*** RECORDS FOR THE TASK ***
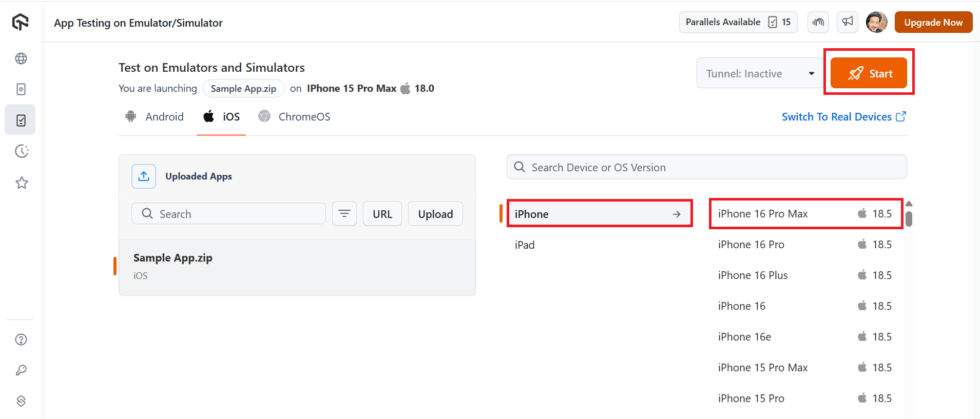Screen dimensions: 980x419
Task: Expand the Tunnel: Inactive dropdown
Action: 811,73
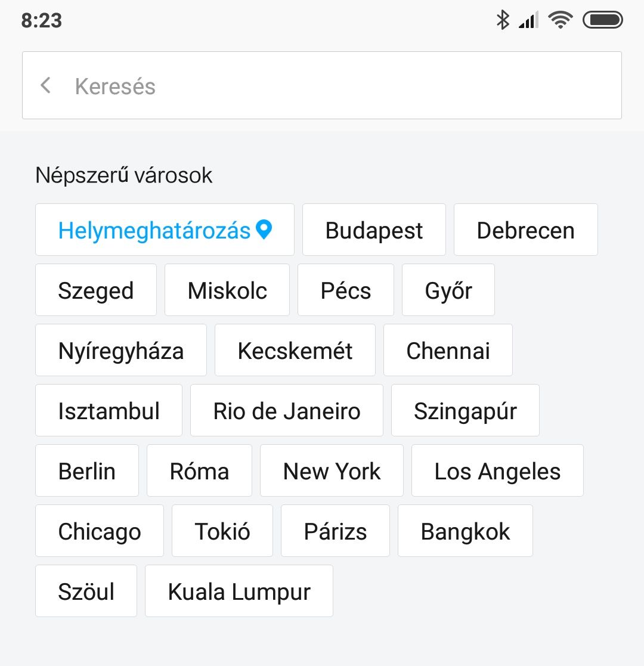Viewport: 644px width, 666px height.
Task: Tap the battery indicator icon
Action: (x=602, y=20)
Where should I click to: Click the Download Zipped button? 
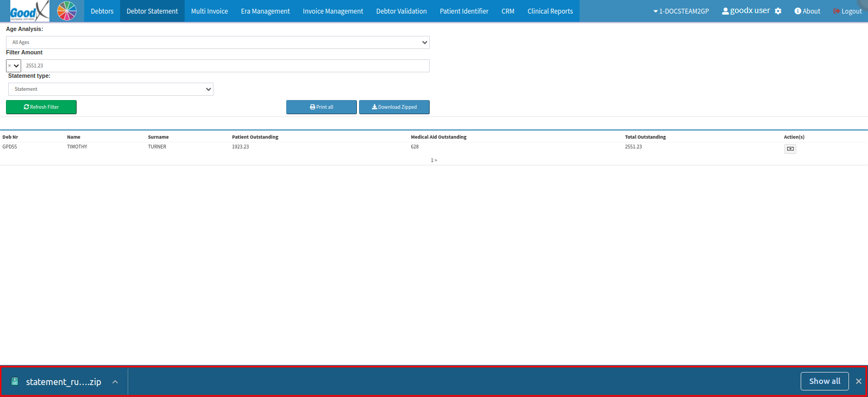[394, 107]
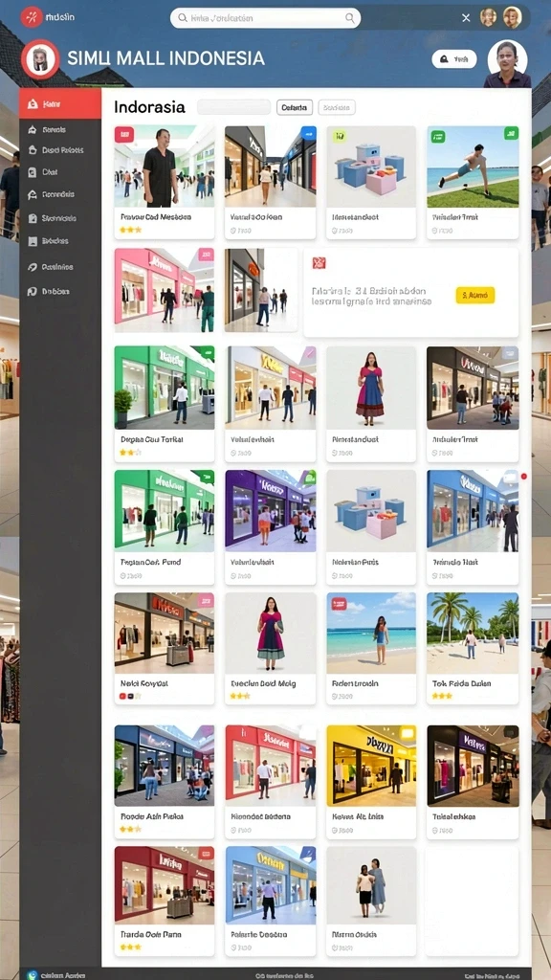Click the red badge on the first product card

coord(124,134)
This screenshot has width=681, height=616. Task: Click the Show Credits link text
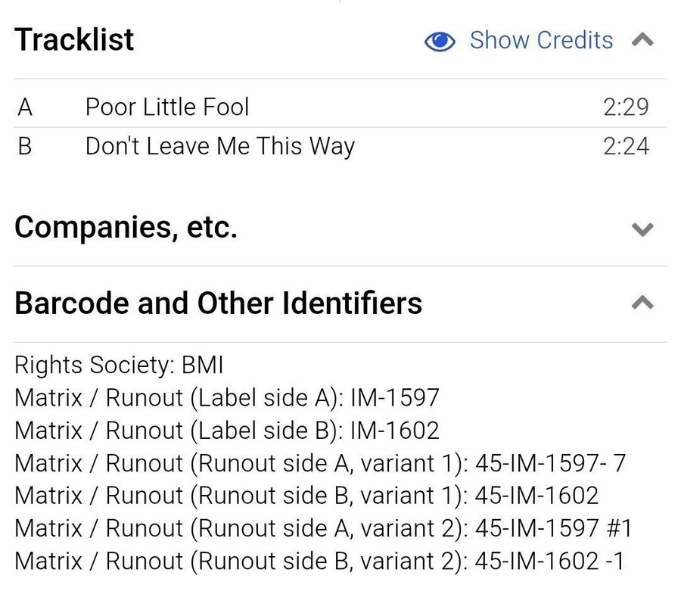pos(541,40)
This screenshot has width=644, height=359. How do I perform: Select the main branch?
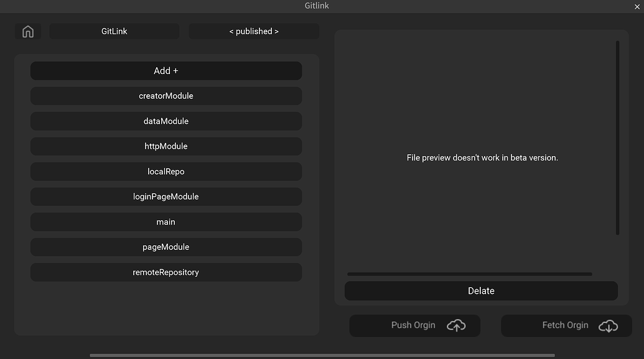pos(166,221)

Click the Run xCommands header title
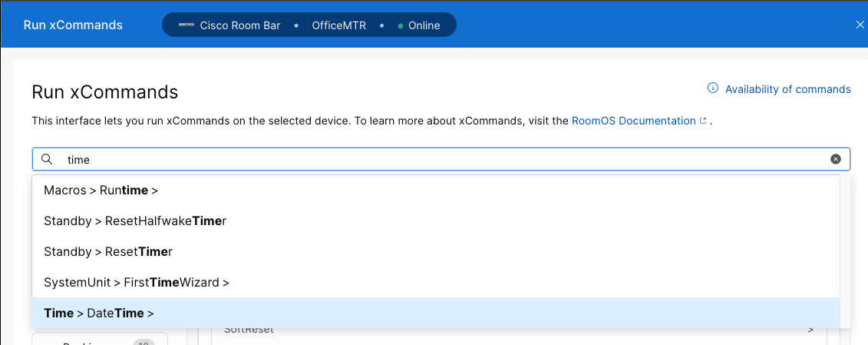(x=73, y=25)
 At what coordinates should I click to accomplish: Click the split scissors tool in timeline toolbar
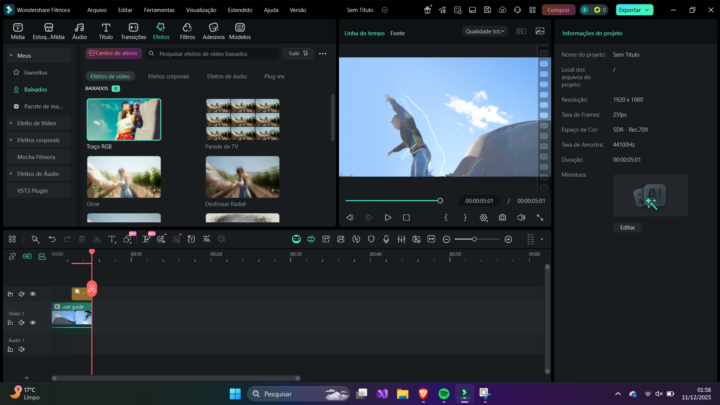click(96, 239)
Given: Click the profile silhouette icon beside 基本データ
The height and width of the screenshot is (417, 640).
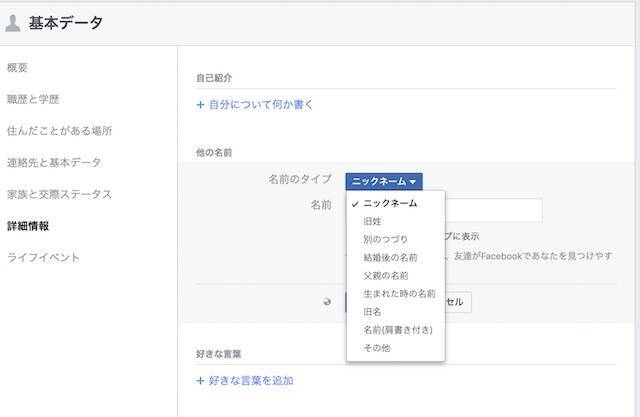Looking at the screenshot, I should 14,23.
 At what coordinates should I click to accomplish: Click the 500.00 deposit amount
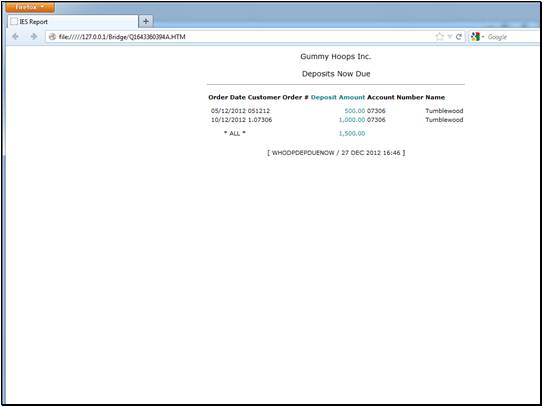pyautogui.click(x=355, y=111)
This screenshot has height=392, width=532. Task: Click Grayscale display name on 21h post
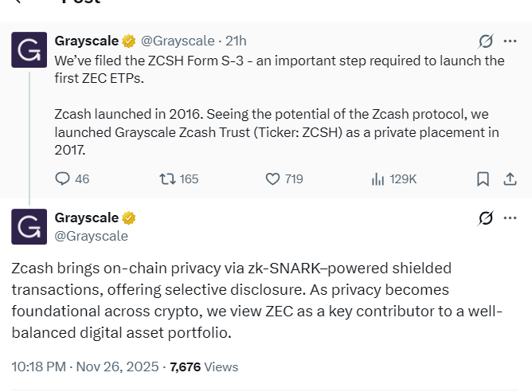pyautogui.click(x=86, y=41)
*** End of RECORDS FOR THE TASK ***
*** RECORDS FOR THE TASK ***
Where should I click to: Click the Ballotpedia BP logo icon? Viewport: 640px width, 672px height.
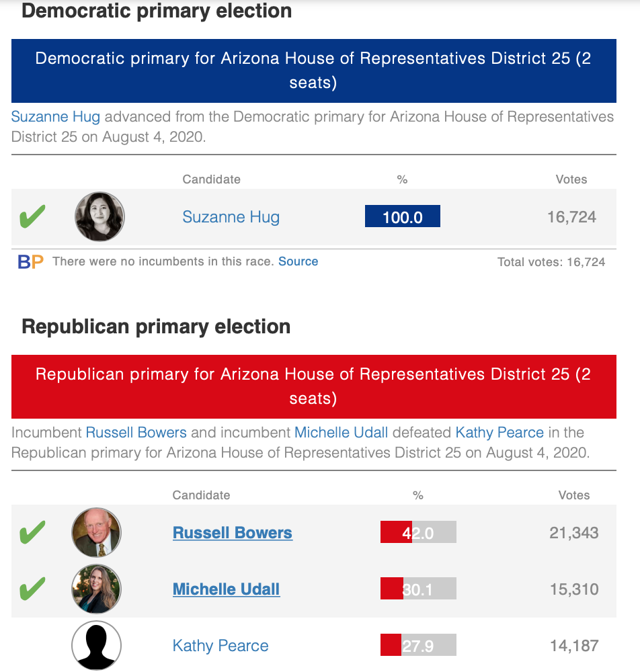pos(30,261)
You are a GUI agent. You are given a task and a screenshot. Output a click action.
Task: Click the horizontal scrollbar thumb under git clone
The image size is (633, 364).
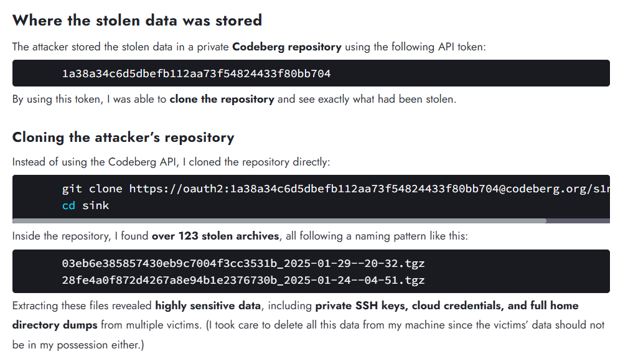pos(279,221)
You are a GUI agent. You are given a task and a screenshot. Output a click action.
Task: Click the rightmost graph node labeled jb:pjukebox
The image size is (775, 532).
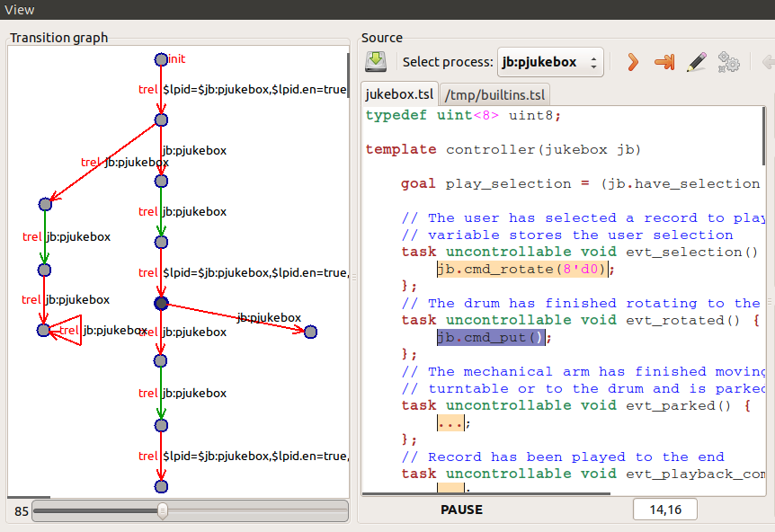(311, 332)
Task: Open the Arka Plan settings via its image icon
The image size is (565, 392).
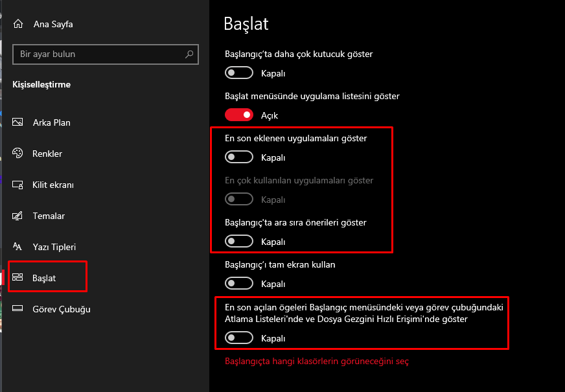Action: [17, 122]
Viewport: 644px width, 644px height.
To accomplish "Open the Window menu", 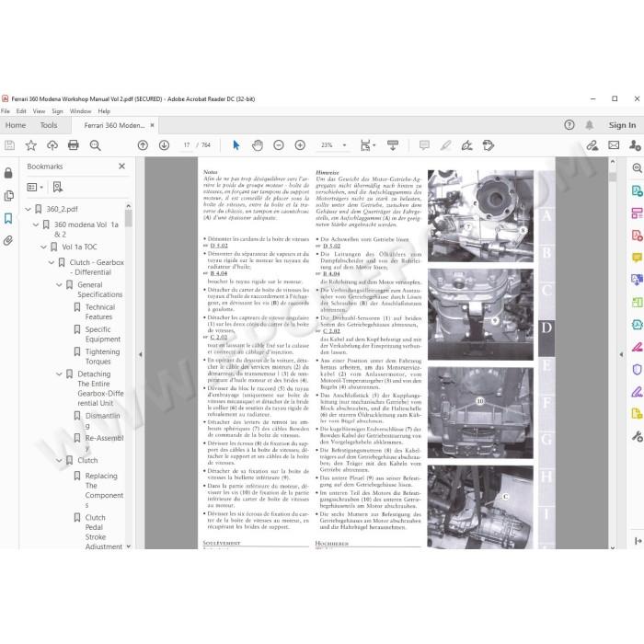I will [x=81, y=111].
*** End of RECORDS FOR THE TASK ***
Return exactly the stretch above whose first line contains "Task: Click the horizontal" and whose last line contains "Task: Open the", and nothing outside it. The pictures should not appear.

WRITTEN ANSWER -
Task: Click the horizontal scrollbar thumb under git clone
The image size is (633, 364).
pos(279,221)
You are a GUI agent. You are given a task and a screenshot. Output a click action.
Task: Click the rightmost graph node labeled jb:pjukebox
The image size is (775, 532).
(311, 332)
Task: Open the Arka Plan settings via its image icon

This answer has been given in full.